The successful conclusion of the negotiations on the reform of the ETS is an important milestone on the path to the expected adoption of the EU landmark legislation CBAM early in the new year.

The EU ETS and the CBAM

Both the proposal for a directive amending Directive 2003/87/EC establishing a system for greenhouse gas emission allowance trading within the Union (hereafter ETS Directive) and the proposal for a regulation of the European Parliament and of the Council establishing a carbon border adjustment mechanism are part of the so-called Fit for 55 package, presented by the Commission in July 2021, which aims to reduce net greenhouse gas (hereafter “GHG”) emissions by at least 55% by 2030 compared to 1990 levels and to achieve climate neutrality in 2050.

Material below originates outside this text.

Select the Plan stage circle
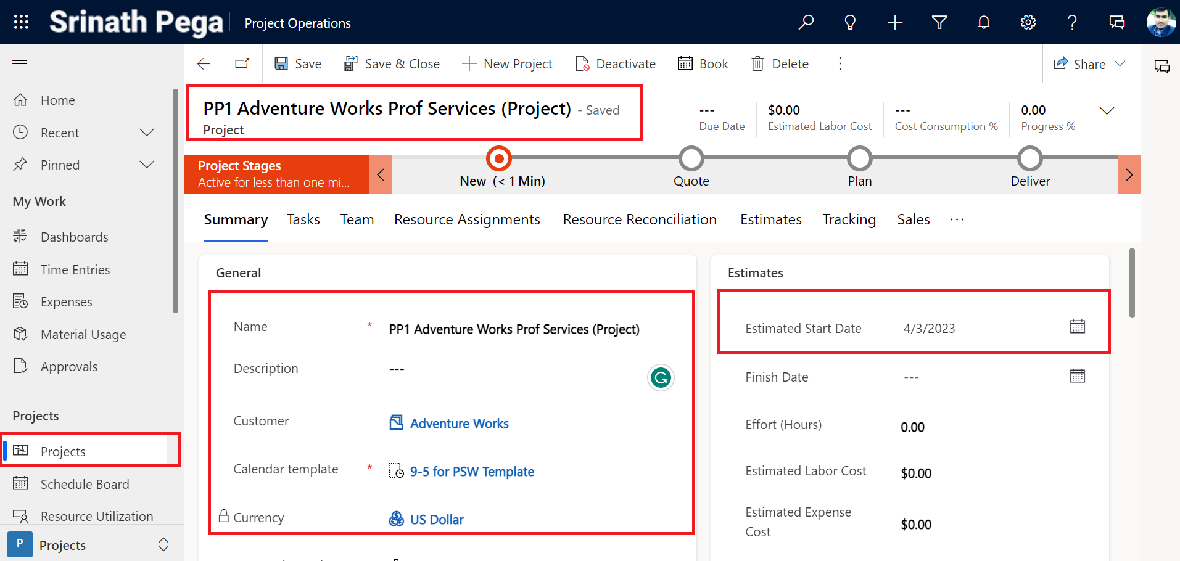This screenshot has width=1180, height=561. pos(859,159)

The ETS is a carbon market based on a cap-and-trade mechanism of emission allowances for energy-intensive industries and the power generation sector. The reform of the system aims to align the ETS Directive with the target set out in the European Climate Law to reduce net GHG emissions by 55% by 2030, compared to 1990 levels.

Negotiators of the Council and the European Parliament have agreed to increase the overall ambition of emissions reductions in the sectors covered by the ETS to 62% by 2030 and in order to reach this target they propose a steeper annual reduction. The scheme will also be extended to cover more sectors of the economy, such as maritime transport. A separate ETS for fuel emissions from the road transport and building sectors (“ETS II”) will be established by 2027, with the possibility for it to be postponed until 2028 if energy prices are exceptionally high.

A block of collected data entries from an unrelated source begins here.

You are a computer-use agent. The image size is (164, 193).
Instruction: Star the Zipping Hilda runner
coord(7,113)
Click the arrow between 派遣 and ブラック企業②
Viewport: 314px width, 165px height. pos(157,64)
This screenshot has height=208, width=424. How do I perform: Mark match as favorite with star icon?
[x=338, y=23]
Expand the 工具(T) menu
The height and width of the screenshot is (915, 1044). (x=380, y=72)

The ETS allocates free allowances to sectors at risk of carbon leakage identified in a list for energy intensive industries. With the introduction of the CBAM, the EU institutions intend to equalise the carbon price between domestic products and imports, allocate free allowances in a more targeted way and to incentivise the uptake of low-carbon technologies and the reduction of GHG emissions by third countries.

The CBAM is designed to complement the ETS, serving as an alternative means of reducing the risk of carbon leakage by allocating free ETS allowances to energy-intensive industries. The current free allocation of allowances under the ETS will be gradually phased out as the CBAM is phased in. Specifically, the Council and the European Parliament have now agreed to end free ETS allowances for the sectors covered by the CBAM over a nine-year-period between 2026 and 2034. Until free allocations end, the CBAM will only apply to the proportion of emissions that do not receive free allowances under the ETS. A transitional period will start already on 1 October 2023, during which importers will be subject to reporting obligations of their embedded GHG emissions without having to pay financial adjustments. Once the CBAM becomes fully operational, importers will need to obtain authorisation from a centralised CBAM authority and purchase carbon certificates corresponding to the carbon price that they would have had to pay to produce the goods at issue in the EU.

The CBAM will apply to imports from all third countries except those participating in the ETS or a linked mechanism from a limited number of emissions-intensive sectors that are at greater risk of carbon leakage: iron and steel, cement, aluminium, fertilisers, electricity generation, hydrogen, certain precursors as well as some downstream products such as screws and bolts and similar articles of iron or steel. Indirect emissions will also be covered under certain circumstances. Before the end of the transition period, the Commission shall assess whether to cover also other goods at risk of carbon leakage, including organic chemicals and polymers, and it will also evaluate the risk of carbon leakage for goods produced in the EU but exported to third countries. If deemed necessary, the Commission will present a separate legislative proposal on that.

Next steps

The successful conclusion of the negotiations on the reform of the ETS having been declared a prerequisite for reaching a final agreement on the CBAM, the provisional agreement on the ETS takes us a decisive step closer to seeing the CBAM legislation being finalized in the very near future.

In order to be final and adopted, both the provisional agreement on the CBAM and the provisional agreement on the review of the ETS now need to be formally approved by the two EU co-legislators, the Council and the European Parliament. The new legislation will come into force 20 days after its publication in the EU Official Journal, which is expected for March/April 2023.